When Infrastructure Pauses: Phnom Penh’s Airport as a Temporary Public Space
- Sreyna Vale

- Apr 8
- 3 min read

Cities are often understood through their permanent structures. Roads, buildings, and airports are designed with fixed purposes and long timelines. Yet, occasionally, a piece of infrastructure shifts roles, not permanently, but just long enough to reveal a different way of using space.
During the upcoming Khmer New Year period, Phnom Penh’s former international airport will temporarily open to the public as a park. The decision is practical, but it also offers a useful lens into how urban environments can adapt while waiting for their next phase of development.
This is not a reinvention. It is a pause with purpose.
A Controlled System Becomes an Open Space
Airports are among the most controlled environments in any city. Movement is regulated, access is restricted, and every surface is designed for operational efficiency. Runways, taxiways, and terminals follow strict logic. They are not built for leisure. They are built for precision.
When such a space opens to the public, even temporarily, the contrast becomes clear. The same runway that once supported aircraft movements becomes a walking path. The wide, uninterrupted surfaces allow for a different kind of activity. People move freely rather than according to schedules and checkpoints.
This shift does not change the infrastructure itself. It changes how people relate to it.
The scale remains the same. What changes is the interpretation.
Timing and Cultural Rhythm
The timing of this temporary opening is not incidental. Khmer New Year is a period defined by movement, gathering, and shared public experience. Cities across Cambodia naturally expand into open spaces during this time, whether through traditional games, family outings, or informal public activities.
Positioning a large, accessible site within that rhythm aligns infrastructure with cultural behavior. It allows the city to use an existing asset without needing to build something new for a short period.
This approach reflects a broader principle in urban planning. Not every need requires permanent construction. Some needs are seasonal, and temporary solutions can be both efficient and effective.
Transitional Assets and Urban Flexibility
Phnom Penh is evolving quickly, and large sites often move through transitional phases before their long-term use is finalized. During these periods, land can remain inactive, waiting for development timelines, approvals, or market conditions to align.
Temporary activation introduces a different option.
Instead of remaining closed, a site can contribute to the city in a limited but meaningful way. It can provide space, reduce pressure on existing public areas, and create a sense of continuity in urban use.
This is particularly relevant for large-scale infrastructure. Airports, industrial zones, and redevelopment sites occupy significant portions of urban land. Even short-term accessibility can have a noticeable impact on how residents experience the city.
The concept is not about replacing future development. It is about managing the period before it begins.
The Scale Advantage
Few urban spaces offer the physical scale of an airport runway. The width, length, and openness are difficult to replicate within a dense city. This creates a different kind of public environment.

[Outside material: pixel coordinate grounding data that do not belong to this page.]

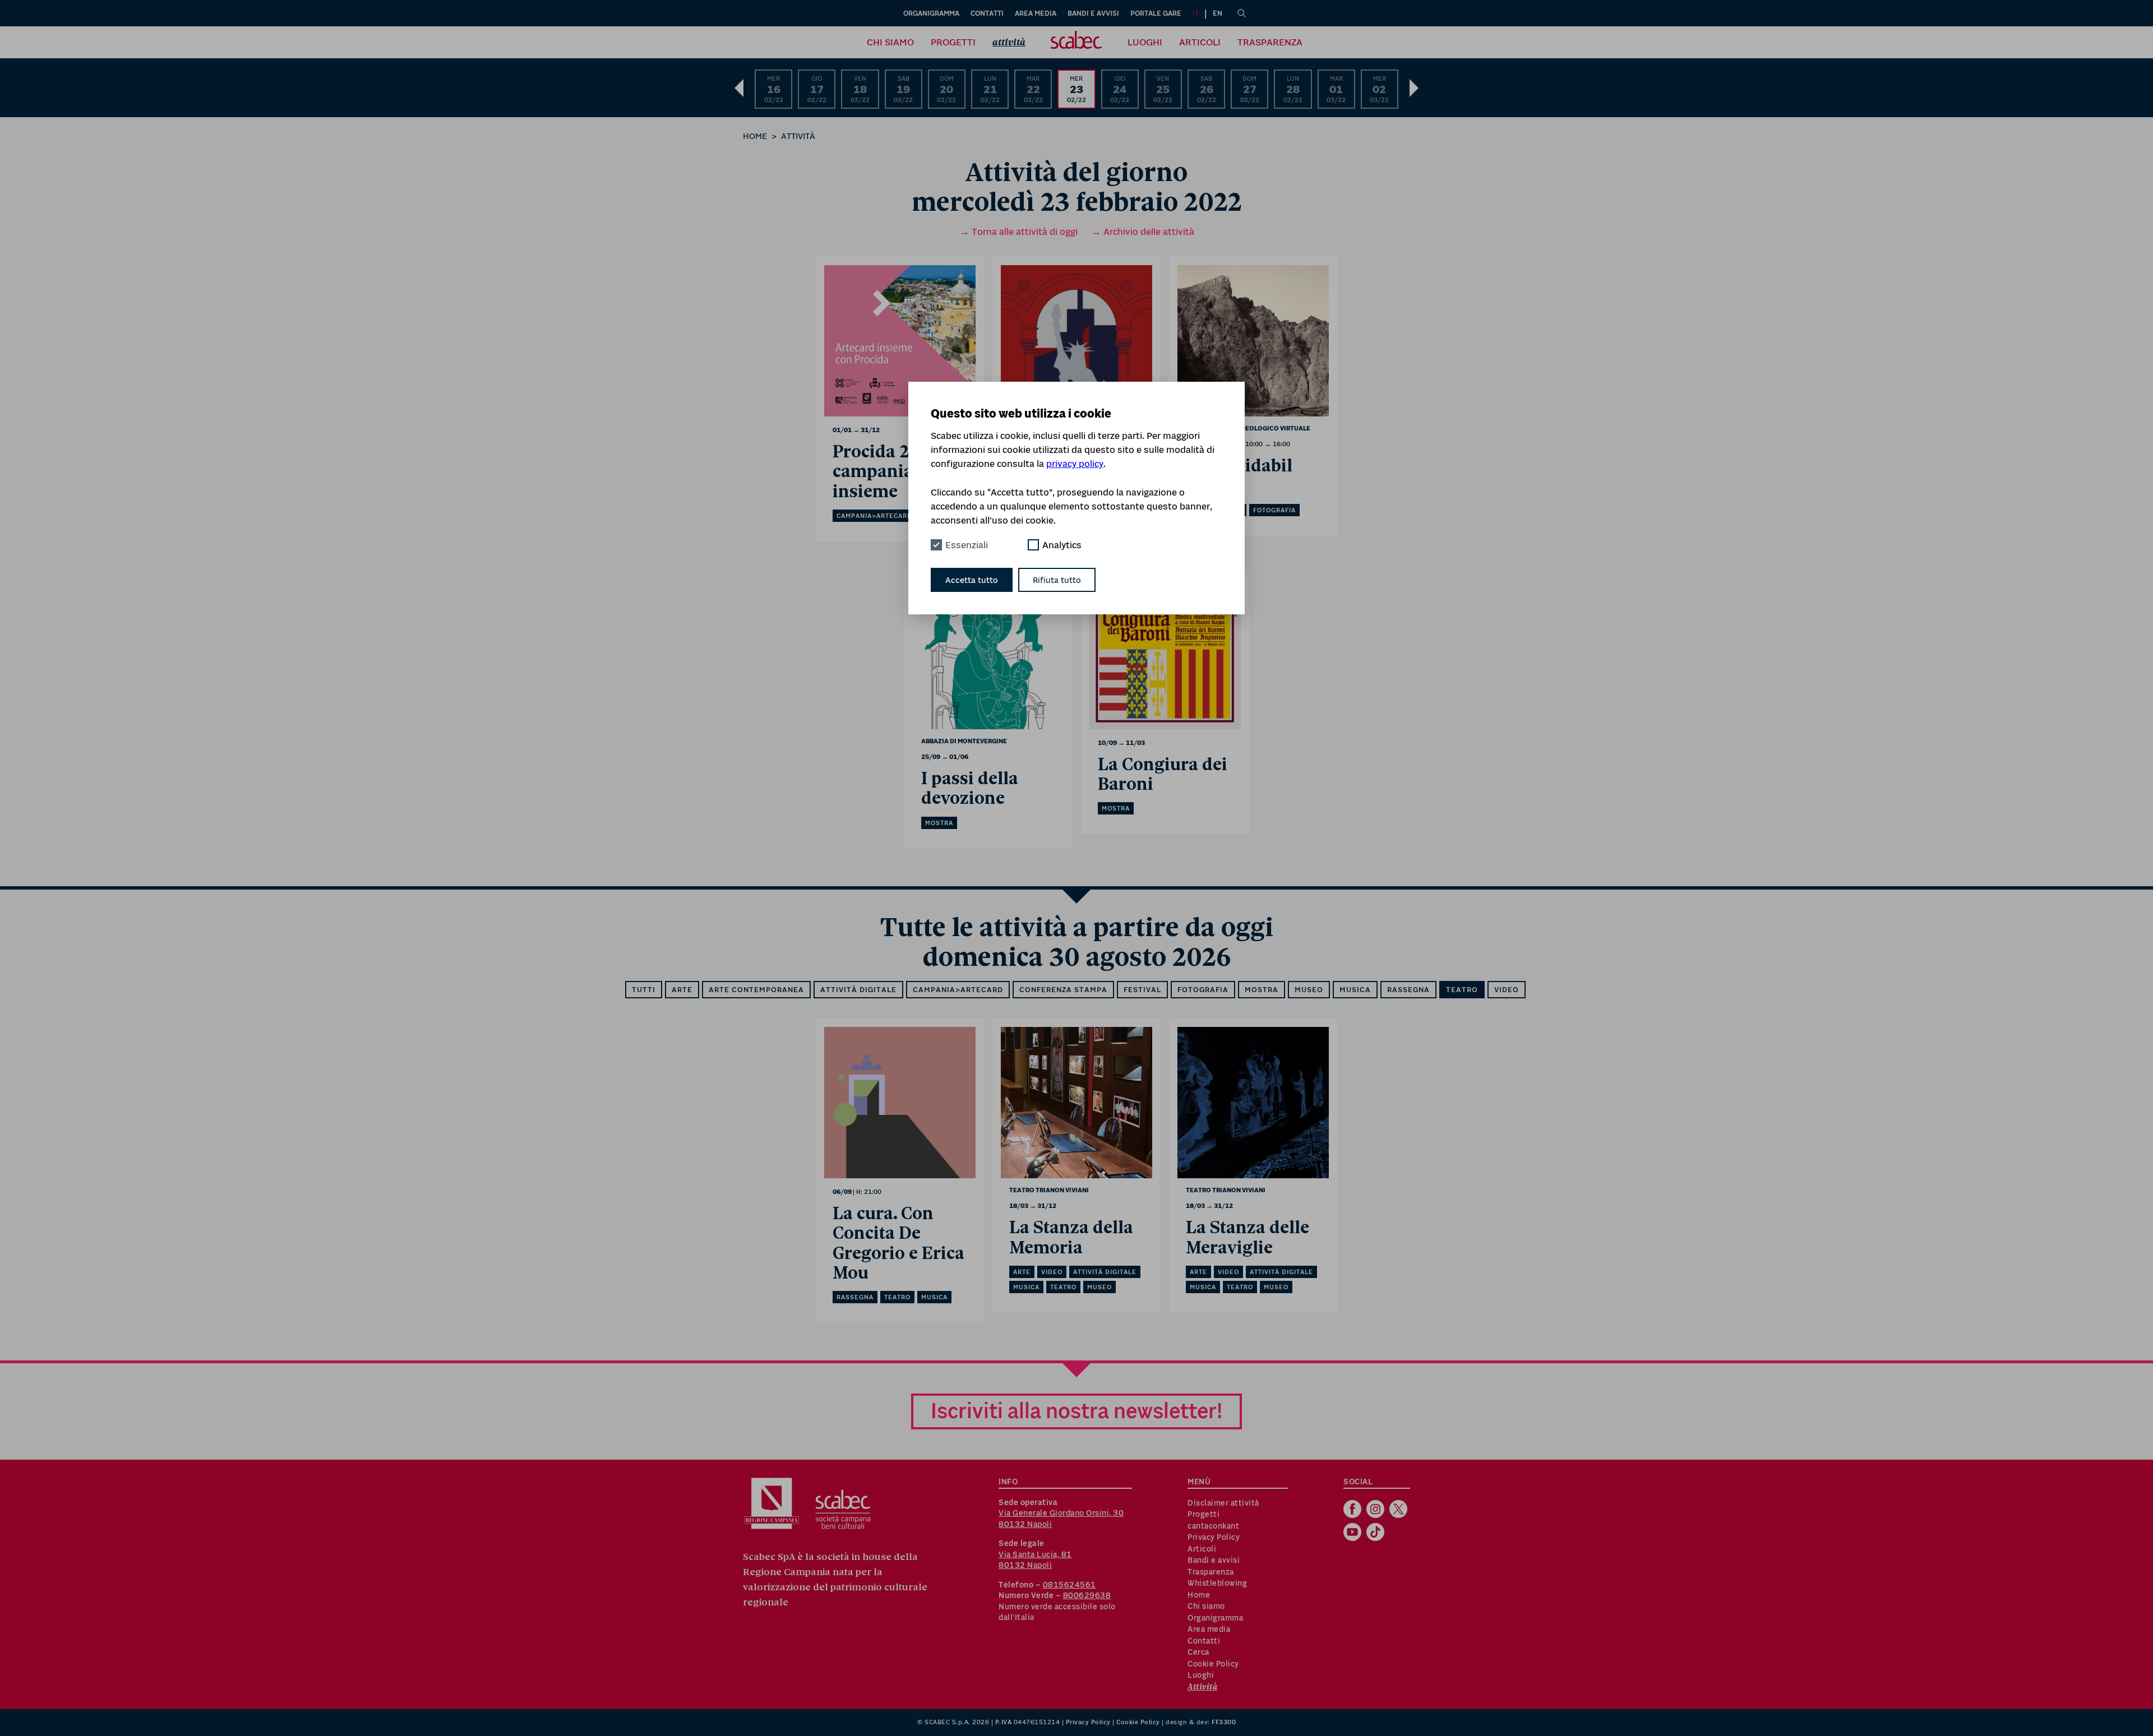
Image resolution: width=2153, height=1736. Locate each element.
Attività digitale (858, 989)
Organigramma (931, 13)
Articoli (1200, 42)
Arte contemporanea (756, 989)
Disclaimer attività (1223, 1503)
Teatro (1462, 989)
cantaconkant (1213, 1526)
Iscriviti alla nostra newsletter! (1076, 1410)
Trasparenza (1269, 42)
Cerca (1198, 1652)
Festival (1142, 989)
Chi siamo (890, 42)
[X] (1399, 1510)
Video (1506, 989)
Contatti (987, 13)
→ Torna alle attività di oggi (1018, 231)
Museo (1309, 989)
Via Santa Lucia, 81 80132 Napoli (1035, 1560)
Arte (682, 989)
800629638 (1087, 1595)
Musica (1355, 989)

There are no narrow walkways or fragmented layouts. Movement is uninterrupted. Sightlines extend across long distances. The environment feels expansive rather than enclosed.
For visitors, this scale changes behavior. People slow down. They walk further. They occupy space differently. It becomes less about destination and more about experience.
In a dense urban setting, that shift has value.
A Signal Without Announcement
Temporary changes like this often carry a quiet message. They suggest that infrastructure does not need to remain static between phases. It can serve more than one function over time, even if those functions are not simultaneous.
This is not a large policy shift or a permanent redesign. It is a small operational decision. But it demonstrates a way of thinking that can be applied elsewhere.
Urban systems are not only defined by what they are built to do. They are also shaped by how flexibly they can be used.
In Phnom Penh’s case, the temporary opening of the former airport during Khmer New Year reflects a simple but effective idea. A city does not always need more space. Sometimes, it needs to use existing space differently.
That distinction, while subtle, is often where meaningful urban improvements begin.